She purchased the Signal with well-feigned calm, opened it and read: 'Stop-press news. Pekin. Li Hung Chang, the celebrated Chinese statesman, died at two o'clock this morning.—Reuter.'
Vera reclined on the sofa that afternoon, and the sofa was drawn round in front of the drawing-room fire. And she wore her fluffiest and languidest peignoir. And there was a perfume of eau de Cologne in the apartment. Vera was having a headache; she was having it in her grand, her official manner. Stephen had had to lunch alone. He had been told that in all probability his suffering wife would not be well enough to go to the ball. Whereupon he had grunted. As a fact, Vera's headache was extremely real, and she was very upset indeed.
The death of Li Hung Chang was heavy on her soul. Occultism was justified of itself. The affair lay beyond coincidence. She had always KNOWN that there was something in occultism, supernaturalism, so-called superstitions, what not. But she had never expected to prove the faith that was in her by such a homicidal act on her own part. It was detestable of Charlie to have mentioned the thing at all.

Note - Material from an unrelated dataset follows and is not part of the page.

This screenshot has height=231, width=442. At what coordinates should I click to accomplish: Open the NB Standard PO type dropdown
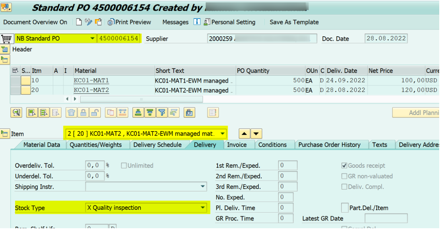(92, 39)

He had no right to play with fire. And as for her husband, words could give but the merest rough outline of her resentment against Stephen. A pretty state of things that a woman with a position such as she had to keep up should be reduced to six and sevenpence! Stephen, no doubt, expected her to visit the pawnshop. It would serve him right if she did so—and he met her coming out under the three brass balls! Did she not dress solely and wholly to please him? Not in the least to please herself! Personally she had a mind set on higher things, impossible aspirations. But he liked fine clothes. And it was her duty to satisfy him. She strove to satisfy him in all matters. She lived for him. She sacrificed herself to him completely. And what did she get in return? Nothing! Nothing! Nothing! All men were selfish. And women were their victims.... Stephen, with his silly bullying rules against credit and so forth.... The worst of men was that they had no sense.
She put a new dose of eau de Cologne on her forehead, and leaned on one elbow. On the mantelpiece lay the tissue parcel containing the slim silver belt, the price of Li's death. She wanted to stick it in the fire. And only the fact that it would not burn prevented her savagely doing so. There was something wrong, too, with the occultism. To receive a paltry sovereign for murdering the greatest statesman of the Eastern hemisphere was simply grotesque. Moreover, she had most distinctly not wanted to deprive China of a distinguished man. She had expressly stipulated for an inferior and insignificant mandarin, one that could be spared and that was unknown to Reuter. She supposed she ought to have looked up China at the Wedgwood Institution and selected a definite mandarin with a definite place of residence. But could she be expected to go about a murder deliberately like that?
With regard to the gross inadequacy of the fiscal return for her deed, perhaps that was her own fault. She had not wished for more. Her brain had been so occupied by the belt that she had wished only for the belt. But, perhaps, on the other hand, vast wealth was to come. Perhaps something might occur that very night. That would be better. Yet would it be better? However rich she might become, Stephen would coolly take charge of her riches, and dole them out to her, and make rules for her concerning them. And besides, Charlie would suspect her guilt. Charlie understood her, and perused her thoughts far better than Stephen did. She would never be able to conceal the truth from Charlie. The conversation, the death of Li within two hours, and then a sudden fortune accruing to her—Charlie would inevitably put two and two together and divine her shameful secret.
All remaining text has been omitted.